== EXTRACTED RECORDS ==
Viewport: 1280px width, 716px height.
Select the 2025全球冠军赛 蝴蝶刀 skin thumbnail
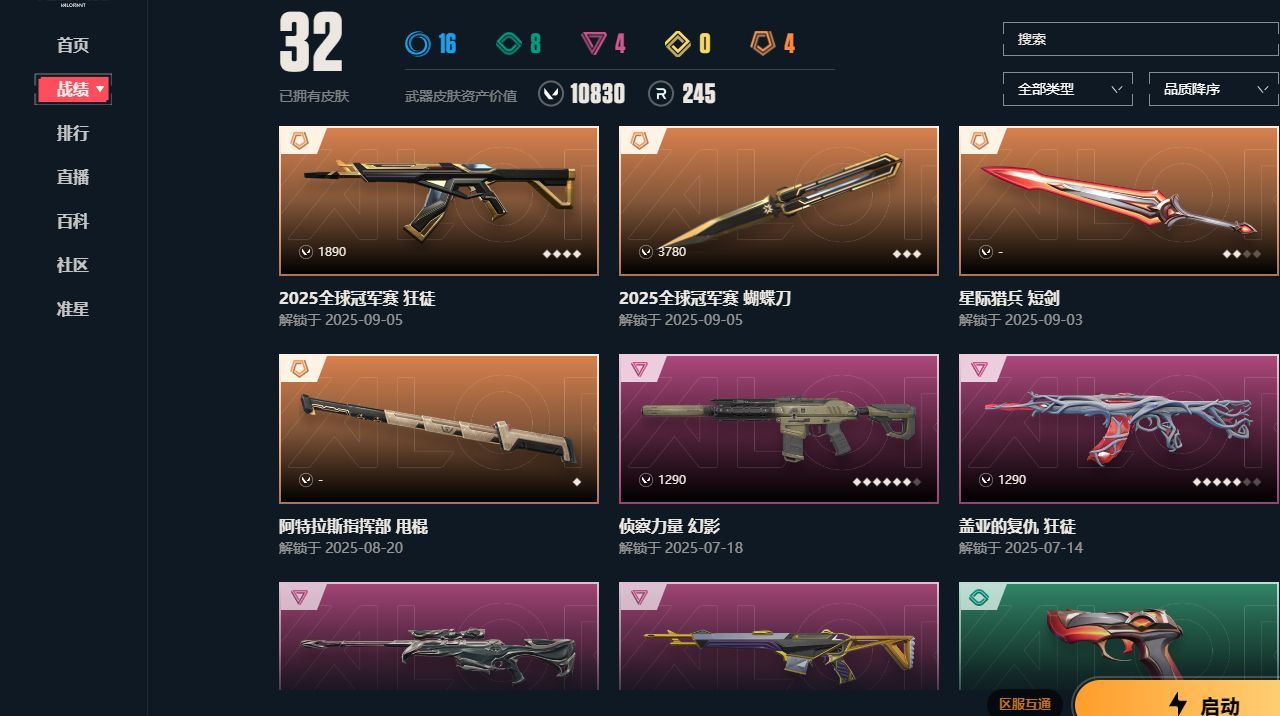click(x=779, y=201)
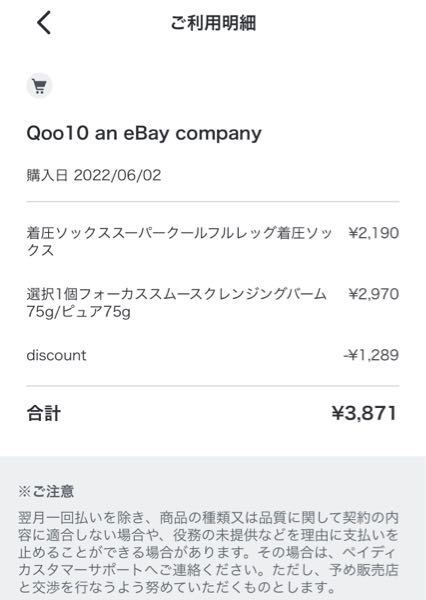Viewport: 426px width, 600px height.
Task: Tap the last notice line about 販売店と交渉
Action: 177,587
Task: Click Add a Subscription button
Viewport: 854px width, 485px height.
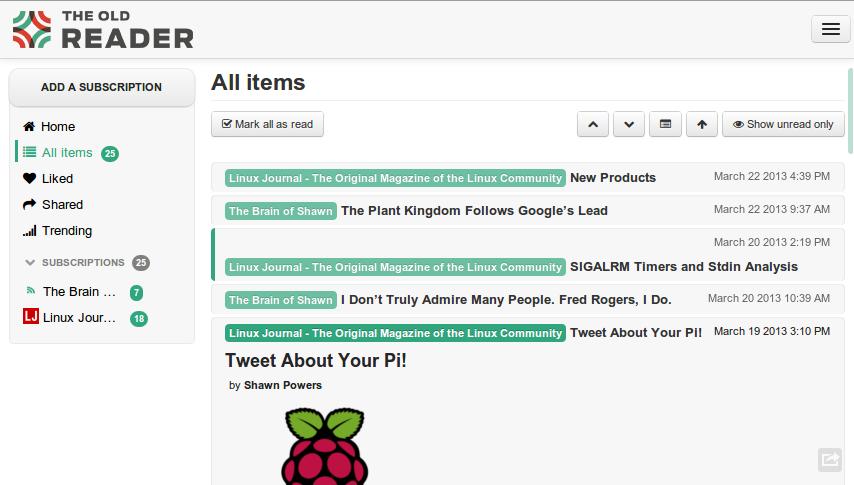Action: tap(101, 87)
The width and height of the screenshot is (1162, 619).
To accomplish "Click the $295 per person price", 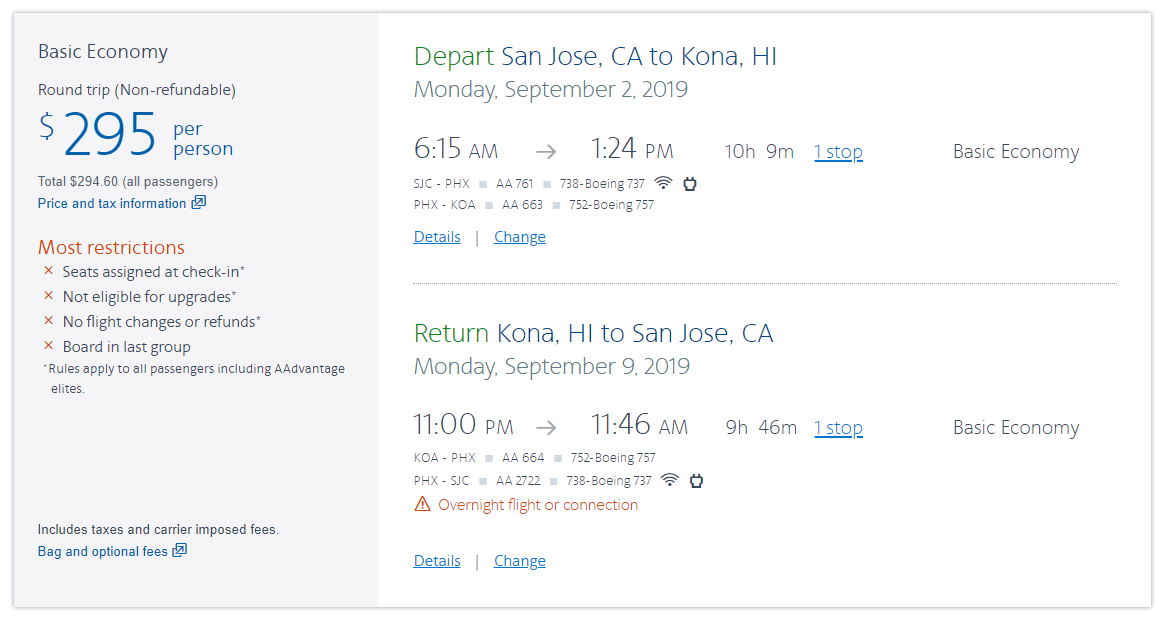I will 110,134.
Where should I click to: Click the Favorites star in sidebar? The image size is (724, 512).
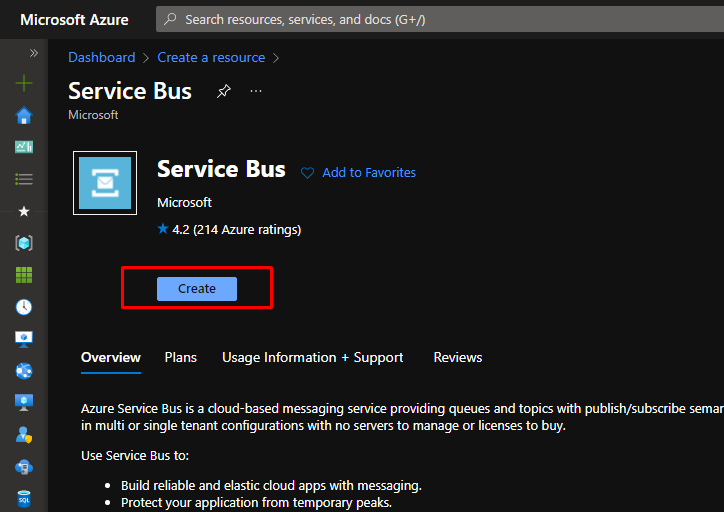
===
## WHAT TO WORK ON:
Go through the data above and print exactly the lines from its first line through the line holding "The width and", both included, leaving pictures aside.

## ANSWER TO THIS TASK:
Viewport: 1280px width, 716px height.
Select the 2025全球冠军赛 蝴蝶刀 skin thumbnail
click(x=779, y=201)
Viewport: 426px width, 600px height.
Task: Tap the last notice line about 販売店と交渉
Action: 177,587
Task: Click Add a Subscription button
Viewport: 854px width, 485px height.
Action: tap(101, 87)
The width and height of the screenshot is (1162, 619).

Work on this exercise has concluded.